--- ABOUT THIS EXERCISE ---
Return every line from the records below in which the word "button" is found.

[[ DATASET ENTRIES, beginning ]]

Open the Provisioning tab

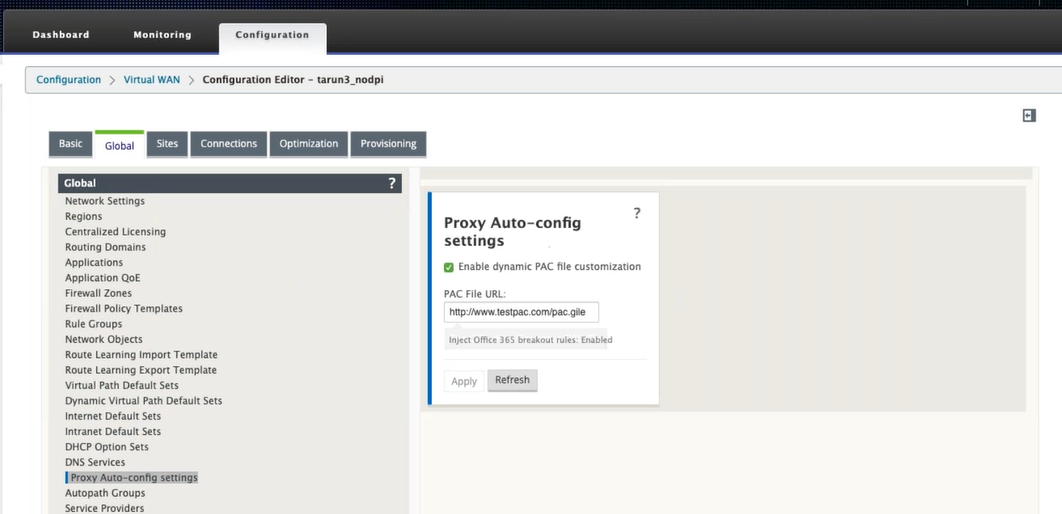click(x=388, y=144)
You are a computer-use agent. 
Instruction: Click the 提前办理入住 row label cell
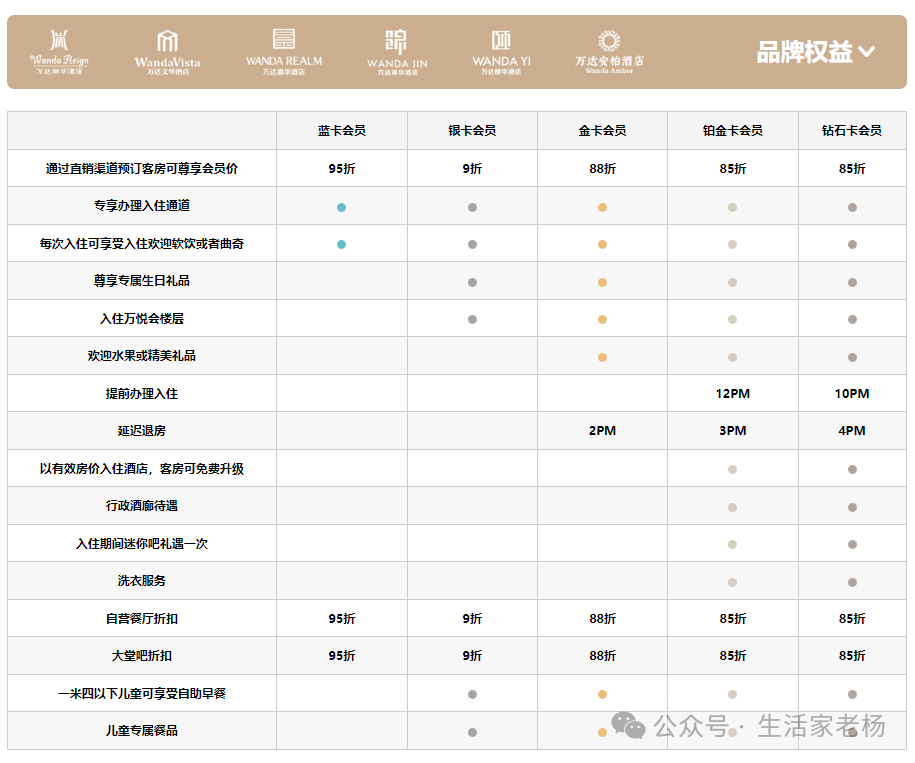pyautogui.click(x=142, y=393)
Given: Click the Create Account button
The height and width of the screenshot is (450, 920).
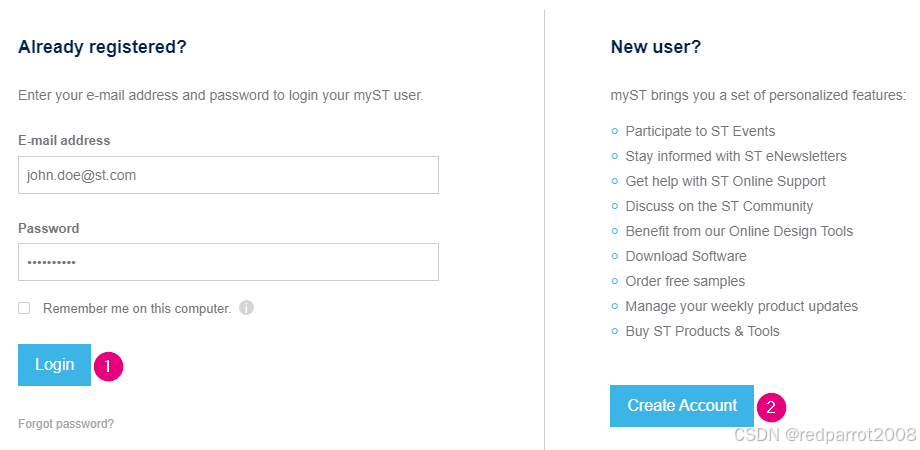Looking at the screenshot, I should coord(682,405).
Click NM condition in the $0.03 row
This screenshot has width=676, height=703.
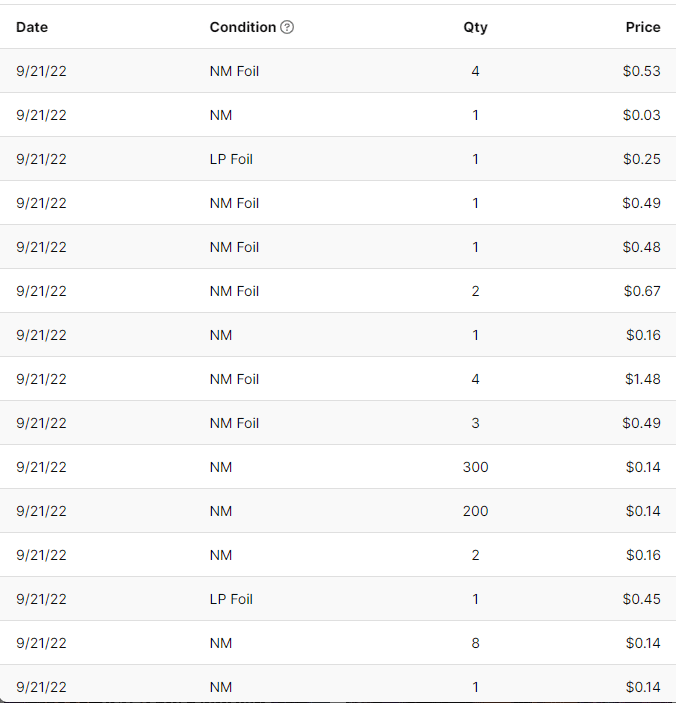point(221,115)
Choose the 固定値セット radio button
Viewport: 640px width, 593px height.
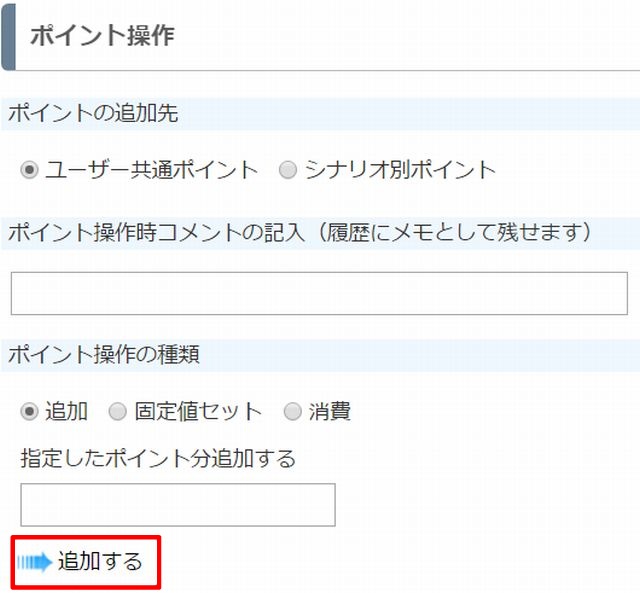[118, 411]
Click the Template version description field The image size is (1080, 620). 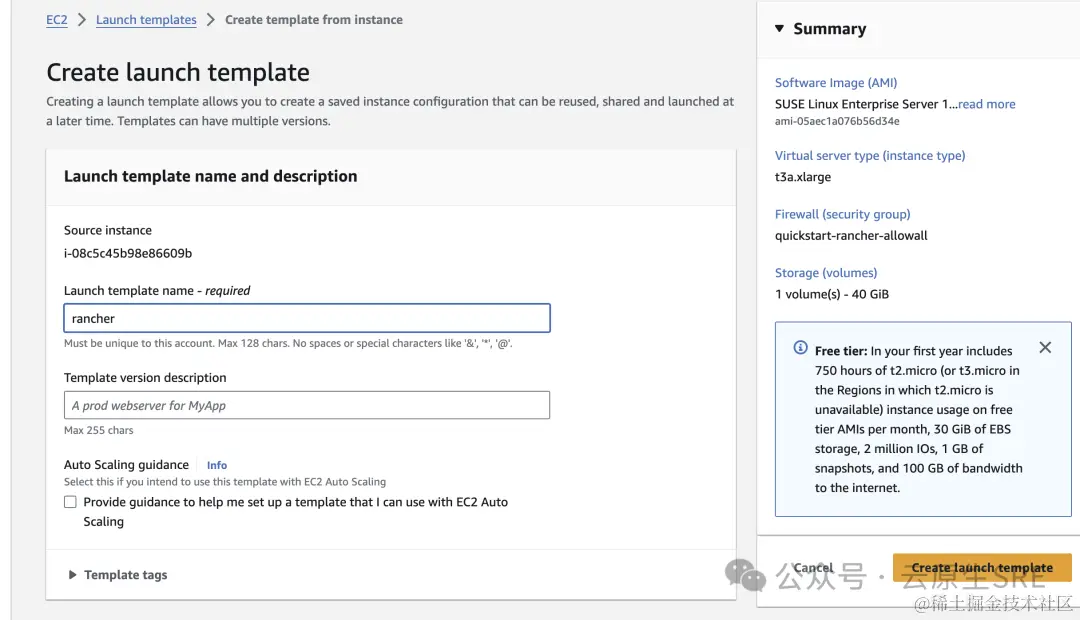[x=306, y=405]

[[ DATASET ENTRIES, end ]]

--- ANSWER TO THE PROBLEM ---
Given: Click the Create Account button
Choose the 固定値セット radio button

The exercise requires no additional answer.